TASK ITEM: Could you continue the abstract on 3,5-diiodothyronine (3,5-T2) action in mouse hepatocytes, picking up after its last sentence?

TEXT SECTION:
Endocrine Abstracts

Introduction: Besides the classical thyroid hormones T4 and T3 the endogenous thyroid hormone metabolite 3,5-diiodothyronine (3,5-T2) attracted attention during the last years due to its metabolic activity. 3,5-T2 exerts thyromimetic action on the hypothalamus-pituitary-thyroid axis and the heart as well as on energy and lipid metabolism. In previous liver transcriptome analyses of 3,5-T2-treated lean and diet-induced obese male mice, effects on hepatic lipid, steroid, xenobiotic, and thyroid hormone metabolism were observed.

Objectives: Applying an untargeted mass spectrometry based proteome analysis approach for 3,5-T2-treated primary mouse hepatocytes, we intended to confirm previous in vivo transcriptome data and to identify novel protein targets and pathways of hepatic 3,5-T2 action.

EXTRACTED MATERIAL:
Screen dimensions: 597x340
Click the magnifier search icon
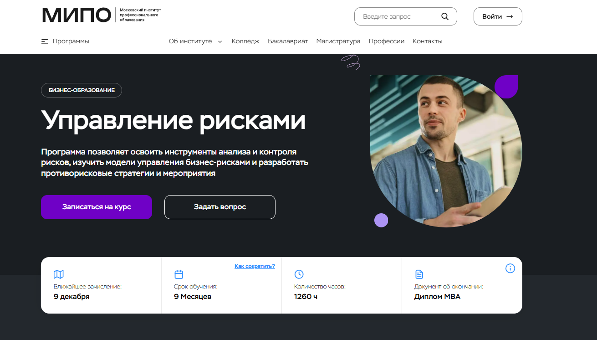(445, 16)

--

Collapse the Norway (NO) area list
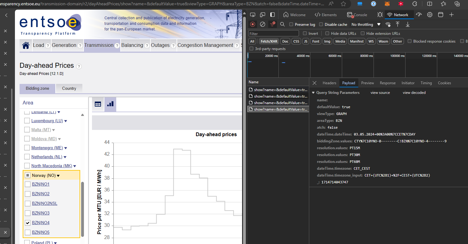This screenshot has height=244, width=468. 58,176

RESULT OF THE TASK:
Materials & methods: Primary hepatocytes isolated from male mouse liver were cultivated under FCS-free conditions and treated with 100 nM 3,5-T2 for either 6, 24, 48 or 72 h (n=3 per group). Proteins were prepared and digested using Trizol and FASP (filter-aided sample preparation), respectively. Proteomes were analyzed using LC-MS/MS measurement and data analysis was performed via MaxQuant and GeneData Analyst software. Pathway analysis of proteins exhibiting significantly altered amounts was carried out using the Ingenuity Pathway Analysis (IPA) software.

Results: The proteomics approach revealed 852 proteins exhibiting significantly altered amounts in 3,5-T2-treated primary hepatocytes compared to their time matched controls (P ≤ 0.05, fold change ≥ |1.5|). Notably, the highest number of proteins with significantly changed amounts was observed after 48 h of treatment, while after 6 and 24 h 4.5-times less proteins were altered. The greatest overlap of 92 proteins was observed between the time points 24 and 48 h of 3,5-T2 treatment. As identified by IPA, proteins showing significant alterations mainly belong to the pathways ‘EIF2 signaling’, ‘regulation of eIF4 and p70S6K signaling’, ‘mTOR signaling’, various degradation pathways for intermediary metabolites, as well as proteins involved in steroid hormone metabolism.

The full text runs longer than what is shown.